Shares of Arch Coal Inc (NYSE:ARCH) are slumping today, down nearly 15% as of 1:04 p.m. EDT, after the company reported lackluster first-quarter results and a muted outlook for 2018.
Arch Coal earned an adjusted $2.95 per share in the first quarter, which was an improvement from the year-ago period, when it turned in an adjusted profit of $2.82 per share. However, the result still fell well short of analysts' expectations that it would earn $4.42 per share. While the company delivered better-than-expected operating performance at its Leer mine and solid results at its thermal coal business, it also faced weather-related logistical challenges and higher metallurgical coal costs due to issues at its Mount Laurel mine that impacted results. As a result, coal volumes declined, as did margins in the Powder River Basin and from its other thermal coal assets.
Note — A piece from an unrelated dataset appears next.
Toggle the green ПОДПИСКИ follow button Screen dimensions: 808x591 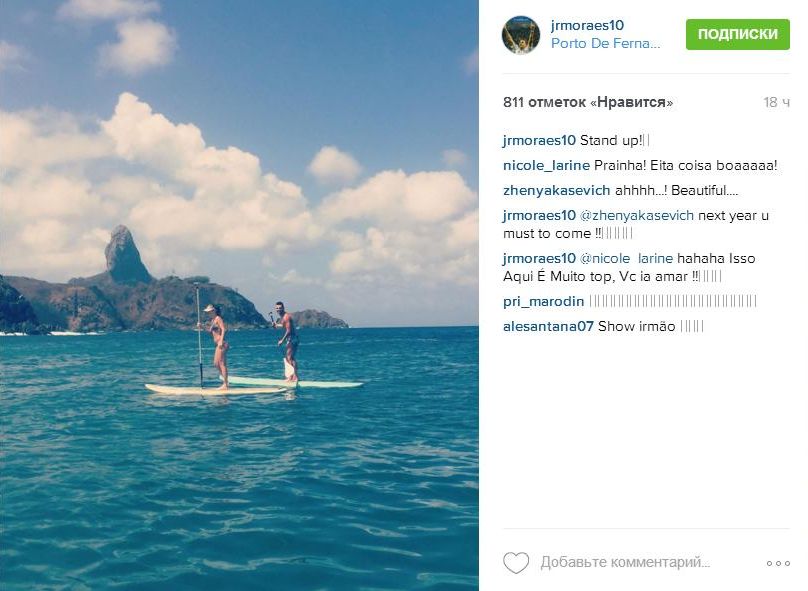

Arch Coal said that its Mount Laurel mine again encountered some challenging geology during the first quarter. Because of that, the company reduced its full-year sales outlook for coking coal, which is a key ingredient in making steel. The company now sees sales of between 6.3 million to 6.7 million tons, down from its prior forecast of 6.4 million to 7 million tons. Arch Coal also pulled back on its guidance for sales of thermal coal burned by utilities, which it now sees between 80 million to 84 million tons, versus the prior range of 86 million to 92 million tons, due in part to muted buying activity in the first quarter.
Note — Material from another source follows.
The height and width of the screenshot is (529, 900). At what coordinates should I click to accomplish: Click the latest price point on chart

Arch Coal has one of the best balance sheets in the sector, which has enabled the company to use its cash flow to buy back a whopping 18% of its stock over the past year. However, the coal industry is in a state of decline and doesn't appear likely to recover given growing climate change fears. While Arch's focus going forward is on steelmaking coal, investors will likely be better off buying energy stocks that have a brighter future than by investing in the coal industry.